Today, The Volume’s Twitter account posted a video with the caption “Is Aaron Rodgers behind the ‘Super Bowl Boycott’ text?” Along with the caption was a video of Colin Cowherd recalling texts he had received some time ago with insider information on the Packers.
“I’ll throw something out here that’s interesting, so the number had come from the Virginia area,” Colin Cowherd said in reference to Gregg Giannotti’s story of the text that came to Boomer Esiason saying that Rodgers would boycott the Super Bowl.
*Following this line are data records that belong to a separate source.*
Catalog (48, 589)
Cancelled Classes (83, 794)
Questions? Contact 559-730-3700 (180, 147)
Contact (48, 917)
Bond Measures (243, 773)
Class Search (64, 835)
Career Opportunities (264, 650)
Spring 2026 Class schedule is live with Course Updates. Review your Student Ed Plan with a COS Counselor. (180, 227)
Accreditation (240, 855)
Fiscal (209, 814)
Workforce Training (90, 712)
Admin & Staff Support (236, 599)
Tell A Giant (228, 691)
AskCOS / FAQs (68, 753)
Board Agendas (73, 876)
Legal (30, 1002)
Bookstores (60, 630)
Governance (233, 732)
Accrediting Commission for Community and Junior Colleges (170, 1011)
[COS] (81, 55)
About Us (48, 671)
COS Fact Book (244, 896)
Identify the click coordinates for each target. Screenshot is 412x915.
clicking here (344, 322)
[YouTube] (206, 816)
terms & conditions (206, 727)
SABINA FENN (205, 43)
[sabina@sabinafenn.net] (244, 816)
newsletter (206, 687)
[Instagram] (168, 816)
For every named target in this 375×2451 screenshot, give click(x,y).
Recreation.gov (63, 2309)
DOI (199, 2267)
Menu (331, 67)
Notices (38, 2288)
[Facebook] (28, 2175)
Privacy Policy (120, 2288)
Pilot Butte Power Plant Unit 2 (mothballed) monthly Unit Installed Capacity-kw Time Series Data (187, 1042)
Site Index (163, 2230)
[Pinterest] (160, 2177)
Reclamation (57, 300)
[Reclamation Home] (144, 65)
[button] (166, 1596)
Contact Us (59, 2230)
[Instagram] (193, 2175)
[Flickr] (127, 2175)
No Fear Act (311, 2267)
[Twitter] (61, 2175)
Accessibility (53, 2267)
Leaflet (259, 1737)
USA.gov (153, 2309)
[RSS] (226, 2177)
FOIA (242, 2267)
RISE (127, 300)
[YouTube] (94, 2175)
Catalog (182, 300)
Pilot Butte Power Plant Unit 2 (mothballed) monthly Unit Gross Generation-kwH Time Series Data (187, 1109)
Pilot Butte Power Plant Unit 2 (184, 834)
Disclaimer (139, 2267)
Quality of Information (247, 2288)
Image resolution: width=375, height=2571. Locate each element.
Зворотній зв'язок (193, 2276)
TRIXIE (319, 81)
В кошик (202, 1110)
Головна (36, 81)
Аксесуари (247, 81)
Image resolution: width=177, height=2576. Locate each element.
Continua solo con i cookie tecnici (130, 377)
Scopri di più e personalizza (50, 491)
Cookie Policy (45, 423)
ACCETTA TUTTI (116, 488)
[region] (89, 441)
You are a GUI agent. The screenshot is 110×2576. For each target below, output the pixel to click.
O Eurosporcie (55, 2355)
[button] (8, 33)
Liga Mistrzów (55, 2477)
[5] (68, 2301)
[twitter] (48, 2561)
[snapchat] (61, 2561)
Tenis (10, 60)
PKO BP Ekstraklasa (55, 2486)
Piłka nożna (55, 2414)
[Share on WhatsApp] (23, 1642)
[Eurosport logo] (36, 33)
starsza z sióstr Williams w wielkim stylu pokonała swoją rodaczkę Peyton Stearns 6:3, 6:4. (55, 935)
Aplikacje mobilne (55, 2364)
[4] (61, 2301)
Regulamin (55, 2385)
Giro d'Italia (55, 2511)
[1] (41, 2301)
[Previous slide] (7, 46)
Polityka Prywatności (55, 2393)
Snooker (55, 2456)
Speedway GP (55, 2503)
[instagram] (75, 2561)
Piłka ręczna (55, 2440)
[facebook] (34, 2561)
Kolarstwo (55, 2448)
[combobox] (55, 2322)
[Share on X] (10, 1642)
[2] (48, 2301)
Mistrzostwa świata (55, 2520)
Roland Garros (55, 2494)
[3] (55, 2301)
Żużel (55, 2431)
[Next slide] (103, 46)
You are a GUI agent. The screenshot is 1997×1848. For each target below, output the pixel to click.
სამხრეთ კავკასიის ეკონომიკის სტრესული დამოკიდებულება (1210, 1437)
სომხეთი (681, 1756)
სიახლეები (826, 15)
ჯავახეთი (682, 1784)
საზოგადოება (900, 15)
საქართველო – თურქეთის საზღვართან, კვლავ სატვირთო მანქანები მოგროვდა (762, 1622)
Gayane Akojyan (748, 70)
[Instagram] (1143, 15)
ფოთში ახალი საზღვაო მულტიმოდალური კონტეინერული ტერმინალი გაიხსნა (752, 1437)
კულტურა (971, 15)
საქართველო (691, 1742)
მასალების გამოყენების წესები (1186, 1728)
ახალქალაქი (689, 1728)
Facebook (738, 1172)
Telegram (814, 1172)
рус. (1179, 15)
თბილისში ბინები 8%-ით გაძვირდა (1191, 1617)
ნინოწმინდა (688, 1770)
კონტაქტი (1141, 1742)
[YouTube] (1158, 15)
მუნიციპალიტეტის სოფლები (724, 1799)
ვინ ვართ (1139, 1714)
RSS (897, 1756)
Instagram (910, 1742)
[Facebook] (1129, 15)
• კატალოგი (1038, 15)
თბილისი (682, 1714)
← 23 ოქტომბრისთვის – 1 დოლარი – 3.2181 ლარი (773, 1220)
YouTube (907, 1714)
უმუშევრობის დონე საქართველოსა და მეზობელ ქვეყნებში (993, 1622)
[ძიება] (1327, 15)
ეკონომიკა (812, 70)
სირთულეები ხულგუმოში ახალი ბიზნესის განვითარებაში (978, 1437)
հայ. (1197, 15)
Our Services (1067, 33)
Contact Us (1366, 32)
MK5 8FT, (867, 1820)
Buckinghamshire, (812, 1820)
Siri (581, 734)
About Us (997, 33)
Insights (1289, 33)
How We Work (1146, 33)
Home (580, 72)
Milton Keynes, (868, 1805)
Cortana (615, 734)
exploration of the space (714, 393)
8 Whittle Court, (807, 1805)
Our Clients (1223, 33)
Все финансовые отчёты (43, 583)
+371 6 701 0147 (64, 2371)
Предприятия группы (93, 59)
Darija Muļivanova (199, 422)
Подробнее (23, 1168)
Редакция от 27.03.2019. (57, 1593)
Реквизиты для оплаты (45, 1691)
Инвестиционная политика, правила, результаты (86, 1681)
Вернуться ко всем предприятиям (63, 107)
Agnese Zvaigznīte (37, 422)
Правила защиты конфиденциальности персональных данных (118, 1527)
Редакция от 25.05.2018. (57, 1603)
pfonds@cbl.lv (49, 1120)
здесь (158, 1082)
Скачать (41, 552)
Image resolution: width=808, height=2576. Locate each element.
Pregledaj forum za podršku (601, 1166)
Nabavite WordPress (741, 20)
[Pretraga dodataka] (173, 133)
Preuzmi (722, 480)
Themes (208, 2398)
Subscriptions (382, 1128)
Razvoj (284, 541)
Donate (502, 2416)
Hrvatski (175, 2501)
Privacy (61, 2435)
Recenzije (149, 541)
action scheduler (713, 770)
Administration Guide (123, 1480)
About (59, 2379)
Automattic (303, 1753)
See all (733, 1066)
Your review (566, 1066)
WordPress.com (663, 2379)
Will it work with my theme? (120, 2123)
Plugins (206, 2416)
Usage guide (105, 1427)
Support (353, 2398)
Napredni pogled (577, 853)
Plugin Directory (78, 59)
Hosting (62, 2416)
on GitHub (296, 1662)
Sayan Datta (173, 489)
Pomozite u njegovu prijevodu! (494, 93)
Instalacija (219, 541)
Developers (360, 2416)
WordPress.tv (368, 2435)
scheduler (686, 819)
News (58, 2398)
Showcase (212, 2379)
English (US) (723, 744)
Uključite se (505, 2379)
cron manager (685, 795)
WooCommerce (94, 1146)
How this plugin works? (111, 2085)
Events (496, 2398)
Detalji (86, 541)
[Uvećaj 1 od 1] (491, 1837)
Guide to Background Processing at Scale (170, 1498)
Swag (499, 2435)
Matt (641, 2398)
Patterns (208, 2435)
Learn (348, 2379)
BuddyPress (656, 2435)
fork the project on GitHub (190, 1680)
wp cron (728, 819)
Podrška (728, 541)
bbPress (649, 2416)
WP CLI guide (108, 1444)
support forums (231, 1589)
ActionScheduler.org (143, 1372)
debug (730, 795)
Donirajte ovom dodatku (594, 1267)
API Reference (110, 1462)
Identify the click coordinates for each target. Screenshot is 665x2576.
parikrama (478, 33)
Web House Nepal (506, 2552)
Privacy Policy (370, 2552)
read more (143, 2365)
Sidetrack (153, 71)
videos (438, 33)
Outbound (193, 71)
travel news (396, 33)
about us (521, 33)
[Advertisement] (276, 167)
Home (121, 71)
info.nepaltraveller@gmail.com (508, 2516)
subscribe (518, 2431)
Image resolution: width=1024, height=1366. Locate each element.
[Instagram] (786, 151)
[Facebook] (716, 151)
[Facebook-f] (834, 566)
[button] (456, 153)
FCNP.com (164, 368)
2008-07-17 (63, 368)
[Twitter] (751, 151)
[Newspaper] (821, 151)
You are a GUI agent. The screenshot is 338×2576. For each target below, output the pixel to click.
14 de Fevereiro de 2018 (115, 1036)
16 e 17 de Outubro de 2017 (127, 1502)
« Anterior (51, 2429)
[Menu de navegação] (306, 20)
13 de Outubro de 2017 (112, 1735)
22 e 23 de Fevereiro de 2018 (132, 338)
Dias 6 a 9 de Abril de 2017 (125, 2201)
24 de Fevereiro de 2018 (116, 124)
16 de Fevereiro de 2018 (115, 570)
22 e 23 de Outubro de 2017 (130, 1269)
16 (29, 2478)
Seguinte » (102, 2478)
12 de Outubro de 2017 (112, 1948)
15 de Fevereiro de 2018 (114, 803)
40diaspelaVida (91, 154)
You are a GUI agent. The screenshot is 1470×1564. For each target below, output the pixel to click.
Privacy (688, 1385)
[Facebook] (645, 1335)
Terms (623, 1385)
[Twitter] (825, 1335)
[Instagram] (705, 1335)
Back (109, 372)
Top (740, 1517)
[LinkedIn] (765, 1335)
Cowherd went on to say that he too had received texts about Rodgers and the Packers from a mysterious number with a Virginia area code. They came in response to the FOX Sports Radio host criticizing Rodgers and offered information the average fan would not have.
“So, I looked up the number, I looked up the address of the number, and in no way did it appear to be somebody that worked for an NFL team,” he said. “But there was too much information not to be an insider, things that had not been published yet. And so when I hear the Aaron Rodgers story with Boomer and I go back to my story, it’s the only time in my career that’s happened, that I get a random anonymous text with lots of inside information, claiming that Aaron Rodgers, the claim was he’s leaving Green Bay. It was almost like somebody was trying to set me up to look bad. It was almost like somebody was setting up Boomer to look bad.”
It all seemed like too much of a coincidence for Colin Cowherd. That is when he unveiled his theory about the mysterious texts and how they play into Aaron Rodgers’s adversarial relationship with the media.
“Is it possible that somebody in Aaron Rodgers camp is trying to create, when the criticism gets hot, a little misinformation campaign which he can use to validate the inaccuracy of the media? I mean did anybody else notice how harsh the criticism of Boomer Esiason was from Aaron Rodgers? It’s all very suspicious to me.”
Esiason and Giannotti have been very clear that they never presented the information to their audience about Rodgers boycotting the Super Bowl as fact. From the get go, they were on a mission to figure out who was pranking them.
Cowherd’s theory, if it is correct, could explain why Rodgers was still so adamant that this was fake news in his appearance on Pat McAfee’s show earlier this week.